(Actions requises):
[1] D'après l'extrait choisi, dites par oui ou par non si chaque affirmation est exacte, en citant mot pour mot les termes qui tranchent : (a) Les premiers flacons de joailliers apparaissent au XVIIe siècle. (b) Le coffret de barbier vient d'Espagne. (c) Belle de nuit a été créée en 1946.
[2] Restituez sous forme de liste JSON de chaînes, une chaîne par ligne et sans les lignes vides, la partie des enregistrements qui commence par la ligne contenant "Kontakt oss (498, 2190)" et se termine à la fin des enregistrements, ces deux bornes comprises.

(Extrait choisi):

On peut dater cette huile sur toile de 1720 (Jeune femme au bain d'André Bouys, né à Hyères, vers 1656, mort à Paris en 1740). Les femmes portaient alors les cheveux courts et frisés. On se baignait dans une cuve en cuivre tapissée d'un drap pour ne pas se brûler en raison de conduction de la chaleur. Elle déguste probablement une tasse de chocolat, une denrée rare qui faisait fureur dans la bourgeoisie.
L'histoire du parfum remonte aux égyptiens communiquant avec les dieux par la fumée. On remarquera une palette à fards en forme d'oiseau stylisé, sur laquelle on broyait les pigments utilisés pour le maquillage, datant de 3500 ans avant JC. Plus loin un miroir en bronze est un des objets qui accompagnait les défunts dans la tombe. Plus tard les huiles parfumées seront censées protéger les guerriers pendant les combats.
De nombreuses pièces sont uniques et exceptionnelles comme un nécessaire à parfum (d'acquisition toute récente) en forme de livre, recouvert de maroquin rouge, frappé des armes de Maire-Antoinette sur la tranche. Un portrait de la reine est présenté juste au-dessu de cet objet. Elle fut la première à lancer des tendances, en quelque sorte ... la mode. Les boites à mouche étaient essentielles pour cacher les imperfections du visage suite à une variole. Plus tard elle deviendront des éléments de maquillage. De nombreux objets sont très rares, comme ce coffret de barbier, provenant du Portugal.
L'exposition est très didactique. On apprend que le terme de pot-pourri provient du fait que les fleurs macéraient dans de l'eau salée jusqu'à ... y pourrir. L'essor de la parfumerie s'opérera grâce aux essences synthétiques. On remarquera la délicatesse des flacons en verre soufflé qui ont permis de produire en plus grande quantité. Les premiers flacons de joailliers apparaissent au XVII° siècle, avec l'énorme avantage qu'ils sont enfin hermétiques. La collaboration entre des maitres verriers comme Lalique ou des artistes comme Dali permettra la naissance d'objets remarquables, parmi lesquels on peut en voir de très étonnants comme celui-ci en forme de bague.
Mais aussi celui de l'emblématique Belle de nuit. C'est une composition originale, créée en 1946, qui associe fleurs odorantes et fruit dans un accord riche et profond, soutenu d’un fond chaud et velouté de musc. Une senteur magique et précieuse… comme la mille et unième nuit !

(Enregistrements sources):
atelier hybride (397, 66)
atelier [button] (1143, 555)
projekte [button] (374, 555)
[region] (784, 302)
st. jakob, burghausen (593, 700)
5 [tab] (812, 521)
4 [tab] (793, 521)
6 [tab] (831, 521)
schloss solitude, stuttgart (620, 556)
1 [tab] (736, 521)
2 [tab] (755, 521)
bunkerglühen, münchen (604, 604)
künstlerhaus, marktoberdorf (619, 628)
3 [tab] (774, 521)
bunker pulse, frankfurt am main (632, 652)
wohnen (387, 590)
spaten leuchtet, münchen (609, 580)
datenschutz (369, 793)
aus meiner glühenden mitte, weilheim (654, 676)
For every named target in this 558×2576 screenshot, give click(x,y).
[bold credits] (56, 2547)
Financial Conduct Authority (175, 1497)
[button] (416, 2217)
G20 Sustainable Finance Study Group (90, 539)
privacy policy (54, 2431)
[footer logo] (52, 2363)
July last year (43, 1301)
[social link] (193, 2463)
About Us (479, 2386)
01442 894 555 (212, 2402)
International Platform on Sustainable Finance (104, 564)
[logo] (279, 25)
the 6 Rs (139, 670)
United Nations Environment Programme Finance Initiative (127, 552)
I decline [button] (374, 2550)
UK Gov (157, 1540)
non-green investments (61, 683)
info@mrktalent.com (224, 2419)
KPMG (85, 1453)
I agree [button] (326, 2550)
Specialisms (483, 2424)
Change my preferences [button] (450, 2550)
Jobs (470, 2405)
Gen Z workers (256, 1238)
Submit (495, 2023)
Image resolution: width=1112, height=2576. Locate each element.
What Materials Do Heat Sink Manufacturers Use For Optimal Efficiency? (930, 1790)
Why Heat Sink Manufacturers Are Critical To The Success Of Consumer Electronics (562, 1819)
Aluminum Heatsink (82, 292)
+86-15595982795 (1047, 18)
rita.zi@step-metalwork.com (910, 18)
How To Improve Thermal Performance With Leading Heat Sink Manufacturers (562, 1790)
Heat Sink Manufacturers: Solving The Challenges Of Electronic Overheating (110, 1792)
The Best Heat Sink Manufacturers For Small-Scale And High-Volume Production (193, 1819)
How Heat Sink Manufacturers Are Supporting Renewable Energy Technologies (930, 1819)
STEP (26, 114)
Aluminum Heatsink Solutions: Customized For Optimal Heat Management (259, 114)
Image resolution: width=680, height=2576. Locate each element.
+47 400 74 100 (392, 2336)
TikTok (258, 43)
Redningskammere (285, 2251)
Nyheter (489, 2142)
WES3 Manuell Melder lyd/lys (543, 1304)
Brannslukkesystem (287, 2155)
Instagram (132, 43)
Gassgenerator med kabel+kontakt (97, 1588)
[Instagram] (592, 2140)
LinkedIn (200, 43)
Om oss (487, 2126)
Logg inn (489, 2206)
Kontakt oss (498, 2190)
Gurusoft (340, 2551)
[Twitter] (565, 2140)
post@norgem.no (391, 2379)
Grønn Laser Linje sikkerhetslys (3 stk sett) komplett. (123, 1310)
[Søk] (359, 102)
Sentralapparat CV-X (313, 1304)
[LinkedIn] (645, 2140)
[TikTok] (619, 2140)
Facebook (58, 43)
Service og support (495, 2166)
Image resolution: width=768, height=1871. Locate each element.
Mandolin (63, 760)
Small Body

(Solutions):
[1]
(a) Oui : « Les premiers flacons de joailliers apparaissent au XVII° siècle »
(b) Non : « comme ce coffret de barbier, provenant du Portugal »
(c) Oui : « créée en 1946 »

[2]
[
  "Kontakt oss (498, 2190)",
  "Gurusoft (340, 2551)",
  "[Twitter] (565, 2140)",
  "post@norgem.no (391, 2379)",
  "Grønn Laser Linje sikkerhetslys (3 stk sett) komplett. (123, 1310)",
  "[Søk] (359, 102)",
  "Sentralapparat CV-X (313, 1304)",
  "[LinkedIn] (645, 2140)",
  "[TikTok] (619, 2140)",
  "Facebook (58, 43)",
  "Service og support (495, 2166)",
  "Image resolution: width=768, height=1871. Locate each element.",
  "Mandolin (63, 760)",
  "Small Body"
]